*JOB:* Count the lines below that contain the word "element". Reply with the number alone.

Records from a data source:

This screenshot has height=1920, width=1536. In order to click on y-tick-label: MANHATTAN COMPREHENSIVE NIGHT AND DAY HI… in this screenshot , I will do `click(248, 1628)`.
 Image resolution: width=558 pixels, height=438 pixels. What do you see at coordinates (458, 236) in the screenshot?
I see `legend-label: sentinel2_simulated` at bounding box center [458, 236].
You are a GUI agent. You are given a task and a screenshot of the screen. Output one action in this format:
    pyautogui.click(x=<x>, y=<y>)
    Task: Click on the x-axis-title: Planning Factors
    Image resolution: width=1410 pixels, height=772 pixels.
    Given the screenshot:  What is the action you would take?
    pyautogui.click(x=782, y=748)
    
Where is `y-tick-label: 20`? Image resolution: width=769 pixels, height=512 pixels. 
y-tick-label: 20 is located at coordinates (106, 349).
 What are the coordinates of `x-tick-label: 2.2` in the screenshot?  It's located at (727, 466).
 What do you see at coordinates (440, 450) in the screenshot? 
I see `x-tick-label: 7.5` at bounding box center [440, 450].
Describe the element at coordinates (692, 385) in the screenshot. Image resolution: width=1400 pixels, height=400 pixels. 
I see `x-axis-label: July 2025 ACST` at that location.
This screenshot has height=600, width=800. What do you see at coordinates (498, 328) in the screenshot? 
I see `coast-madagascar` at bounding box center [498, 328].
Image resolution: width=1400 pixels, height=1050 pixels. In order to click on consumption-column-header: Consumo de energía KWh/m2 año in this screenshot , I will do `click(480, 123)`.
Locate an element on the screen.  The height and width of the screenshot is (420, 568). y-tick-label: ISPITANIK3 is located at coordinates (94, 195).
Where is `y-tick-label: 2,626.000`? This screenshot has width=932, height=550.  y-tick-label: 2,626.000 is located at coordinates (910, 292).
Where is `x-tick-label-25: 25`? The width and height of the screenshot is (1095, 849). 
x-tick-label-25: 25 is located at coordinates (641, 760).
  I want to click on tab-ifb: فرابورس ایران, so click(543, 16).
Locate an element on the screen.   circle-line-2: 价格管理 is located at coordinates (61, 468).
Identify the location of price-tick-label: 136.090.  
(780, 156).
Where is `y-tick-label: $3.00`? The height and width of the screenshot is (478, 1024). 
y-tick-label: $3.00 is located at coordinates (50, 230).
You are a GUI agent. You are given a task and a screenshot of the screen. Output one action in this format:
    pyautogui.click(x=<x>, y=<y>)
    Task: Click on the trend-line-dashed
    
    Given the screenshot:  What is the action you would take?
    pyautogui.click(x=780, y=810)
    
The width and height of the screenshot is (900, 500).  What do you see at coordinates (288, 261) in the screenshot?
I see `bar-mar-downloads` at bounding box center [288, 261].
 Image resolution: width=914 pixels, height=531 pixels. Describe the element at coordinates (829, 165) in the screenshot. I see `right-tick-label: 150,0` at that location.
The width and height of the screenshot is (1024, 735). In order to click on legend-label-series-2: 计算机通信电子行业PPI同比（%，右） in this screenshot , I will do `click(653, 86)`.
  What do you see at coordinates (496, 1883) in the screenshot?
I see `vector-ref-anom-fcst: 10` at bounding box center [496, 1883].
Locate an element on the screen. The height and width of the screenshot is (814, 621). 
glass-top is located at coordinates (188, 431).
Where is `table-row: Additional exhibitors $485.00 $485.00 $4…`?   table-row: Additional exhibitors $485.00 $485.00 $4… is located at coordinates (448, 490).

*SOLUTION TO THE EXERCISE:* 5